Adele Says "Hello"
Adele opened this year’s installment in the best possible way: With a powerhouse rendition of her three-time nominated smash “Hello.” And, a year after sound issues plagued her Grammys performance, her 2017 moment on the Grammys stage was nothing short of pristine.
The Weeknd and Daft Punk Channel Sci-Fi Vibes
Grammys performance or unearthed Star Wars scene? Amid craggy, ice-like set pieces and pulsating green lasers, The Weeknd and Daft Punk teleported in from space to deliver cosmic renditions of their two 2016 collaborations, “Starboy” and “I Feel It Coming,” setting a high bar for the rest of the evening.
Twenty One Pilots Accept Their Award in Their Underpants
The Columbus, Ohio duo took Best Pop Duo/Group Performance for their ubiquitous hit “Stressed Out” — and while their fans were undoubtedly thrilled, it was when members Tyler Joseph and Josh Dun peeled off their pants that endeared them to rest of the world. “This story, it starts in Columbus, Ohio, before Josh and I were able to make money playing music,” Joseph began. He invited Dun over to watch the Grammys with friends and, as he recalled, “As we were watching, we realized everyone was in their underwear. Josh said to me, if we ever go to the Grammys, if we ever win a Grammy, we should accept it just like this.” Even Rihanna, whose Drake-featuring “Work” had just lost in the category, couldn’t hide her smile.
Beyoncé Invents Motherhood
It started with Beyoncé, draped in sequins and adorned with a gold halo of a crown and the weight of two growing children, performing amid an all-female, Last Supper aesthetic of dancers. The words of Warsan Shire’s poetry rang out, as they did on Lemonade, breaking as she cut to “Love Drought.” After, she paused, stared down her crowd, and offered a tender trip through “Sandcastles.” It ended with sage advice. “If we’re gonna heal, let it be glorious.” For ten minutes, it was.
Katy Perry Makes a Statement
During 2016’s presidential campaign, Katy Perry was among Hillary Clinton’s most committed celebrity boosters. Though her candidate lost, Perry brought plenty of political spirit on Sunday, debuting her provocative new single “Chained to the Rhythm,” wearing a “RESIST” armband, and concluding her performance in front of massive screens projecting the Constitution.
Sturgill Simpson and The Dap-Kings Perform “All Around You”
The Metallica-Lady Gaga team up left a bit to be desired, but Sturgill Simpson quickly righted the wrong. He and the Dap-Kings, Sharon Jones’ fabled backing band, took the stage to perform “All Around You,” off Simpson’s Best Country Album of the Year-winning A Sailor’s Guide to Earth. When the 38-year-old enlisted the brass legends for his third LP, their bandleader was still alive, so while it may have been unforeseen, the stellar outing felt like a tribute nonetheless. As Dwight Yoakam said introducing the performance, Sharon Jones made the good kind of music; any such reminder is welcome.

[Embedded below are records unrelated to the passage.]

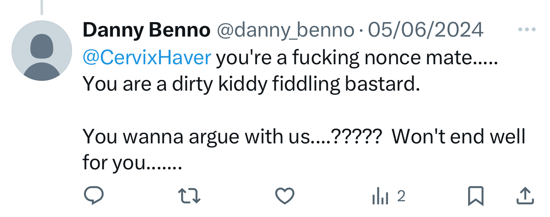Like the tweet with the heart icon
This screenshot has width=550, height=217.
(x=285, y=196)
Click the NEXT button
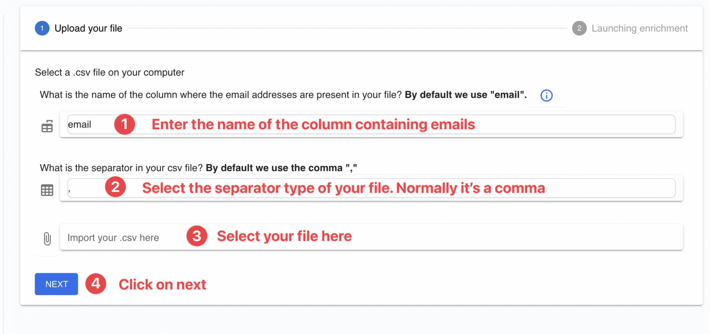 coord(56,284)
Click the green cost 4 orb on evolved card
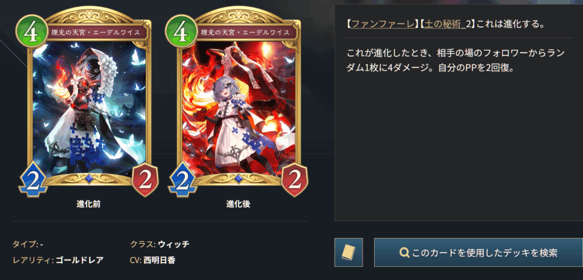583x280 pixels. tap(179, 33)
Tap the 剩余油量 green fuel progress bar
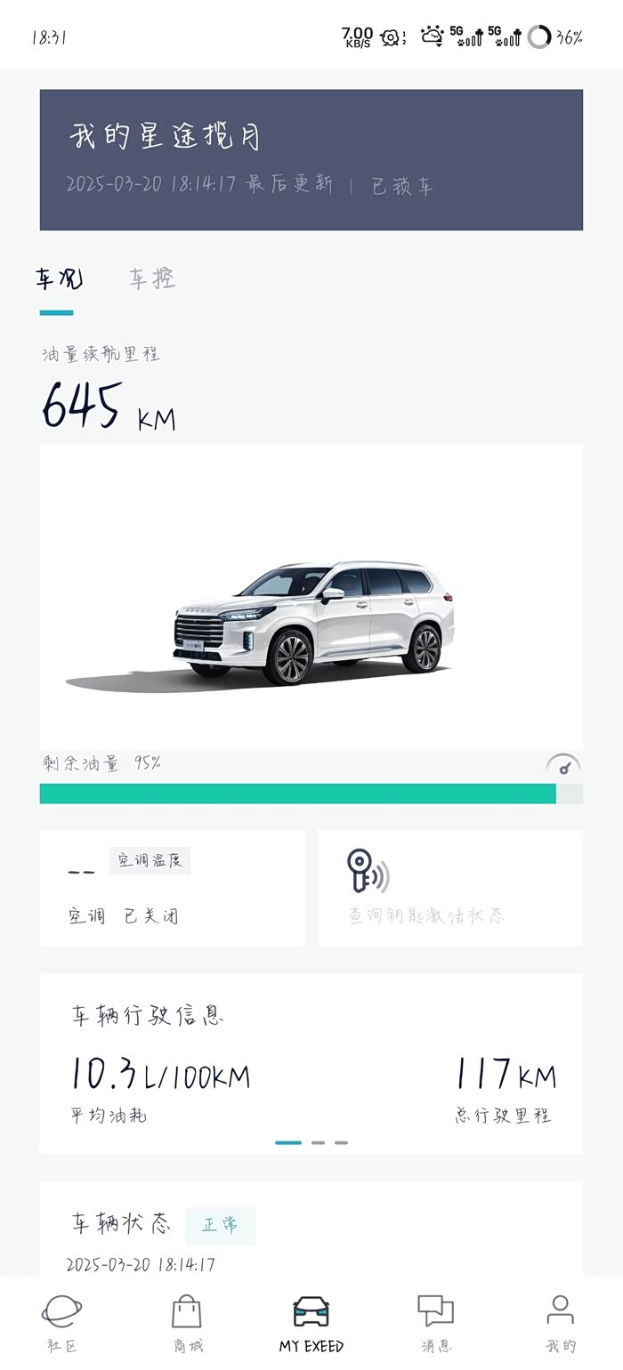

A Tribe Called Quest Condemns "President Agent Orange"
Longtime Tribe affiliate Busta Rhymes introduced the final song of the rap royalty’s mini-set at the Grammys, 2016’s “We the People,” with a condemnation of “President Agent Orange” and “all of the evil you’ve been perpetuating throughout the United States.” It was among the night’s most poignant political moments — and capped a medley that featured Anderson .Paak on drums and vocals and also ran through “Award Tour,” “Can I Kick It?,” and “Movin Backwards.”

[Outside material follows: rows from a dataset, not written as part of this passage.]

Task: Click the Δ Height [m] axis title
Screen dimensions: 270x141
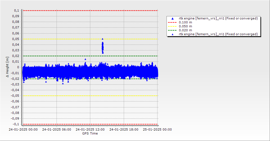Action: 7,67
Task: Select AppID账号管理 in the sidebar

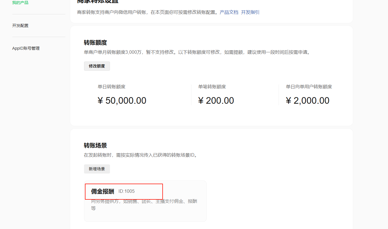Action: pyautogui.click(x=26, y=48)
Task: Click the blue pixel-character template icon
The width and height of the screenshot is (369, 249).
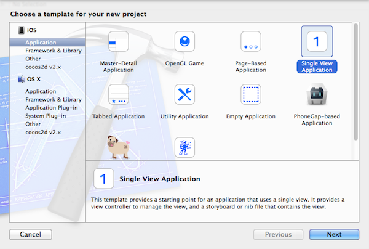Action: point(185,147)
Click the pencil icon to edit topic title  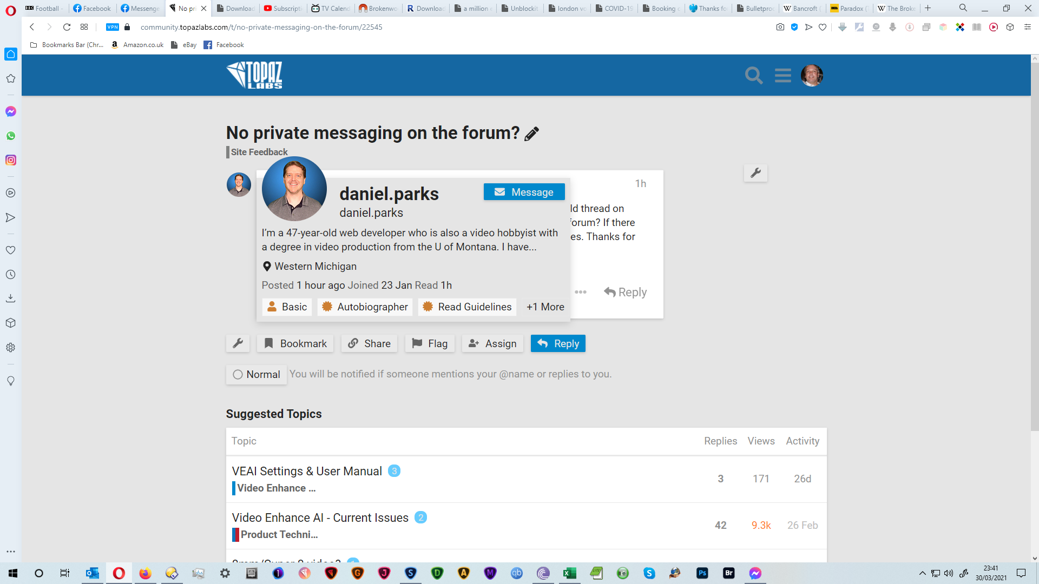click(x=532, y=134)
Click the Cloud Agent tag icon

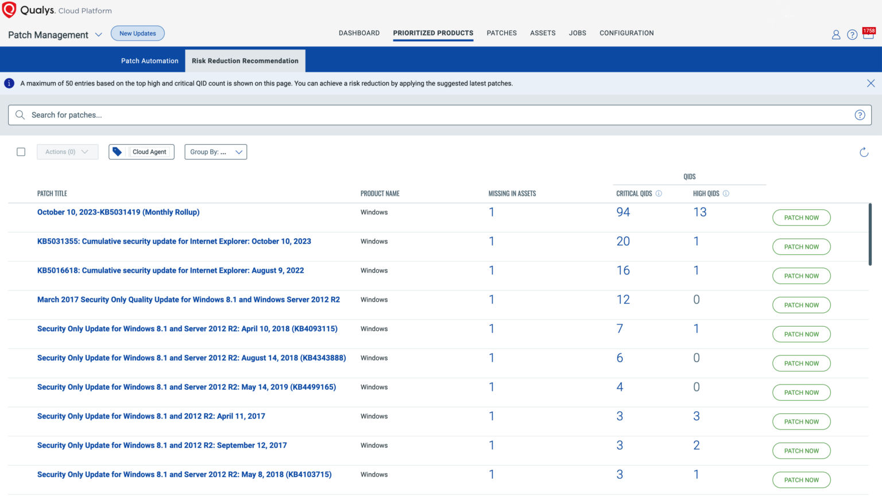click(x=118, y=152)
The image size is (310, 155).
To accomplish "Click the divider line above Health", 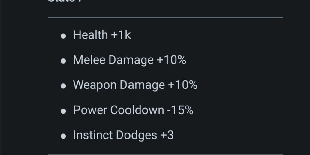I will [165, 17].
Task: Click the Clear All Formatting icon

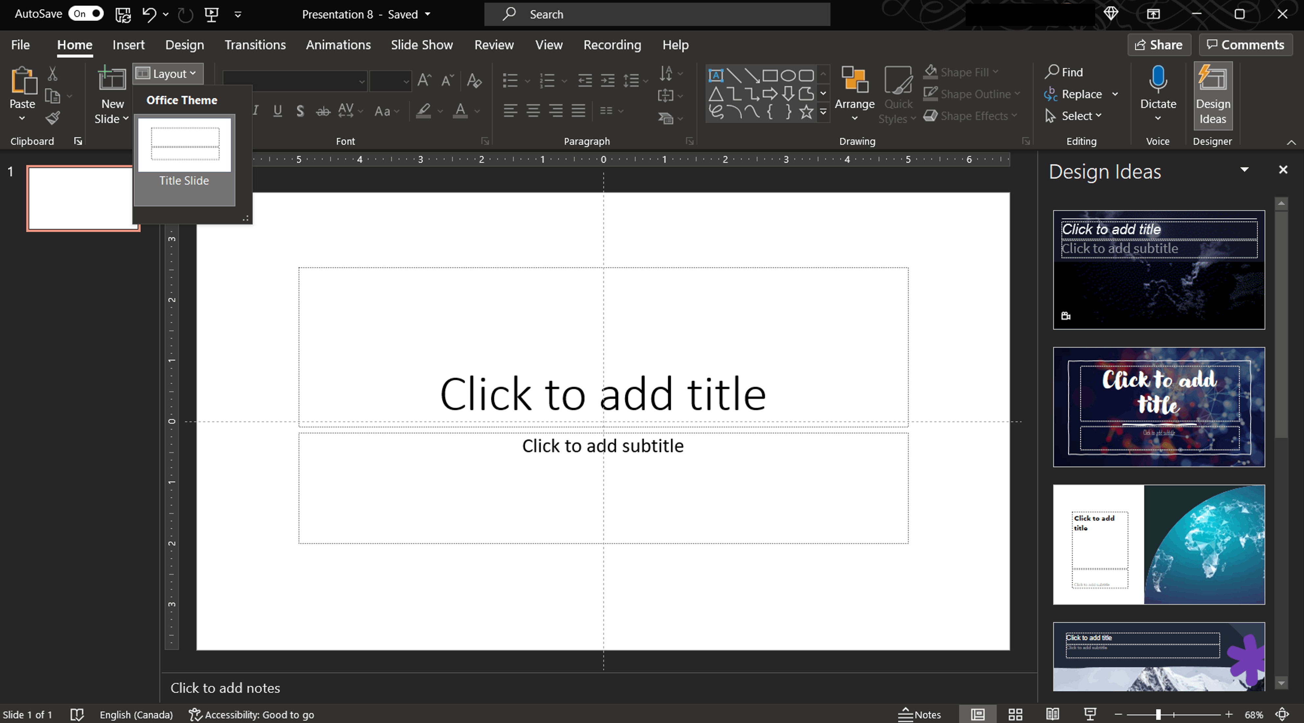Action: (x=474, y=80)
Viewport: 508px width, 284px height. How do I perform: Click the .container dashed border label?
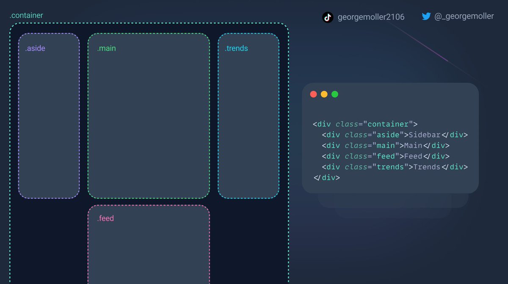pos(26,15)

Bruno Mars Shreds on "Purple Rain"
The Recording Academy enlisted Prince’s Purple Rain rivals The Time for its tribute to the late legend — but things heated up when Bruno Mars stepped onstage to channel the Purple One’s boundless charisma and musicality with a faithful cover of 1984’s “Let’s Go Crazy.” Dressed in Prince’s signature purple suit and frilled white shirt, the pop powerhouse grooved to the Purple Rain opener and pulled out all the stops for a face-melting guitar solo.
Chance the Rapper Cements His Status
On the heels of a massive night where he took home Best New Artist and Best Rap Album, the 23-year-old Chicago MC delivered a magnetic medley of “How Great” and “All We Got.” Considering that rap titans and fellow nominees Kanye West and Drake weren’t even in attendance Sunday, the performance confirmed Chance’s rapid ascent to hip-hop’s top tier is complete.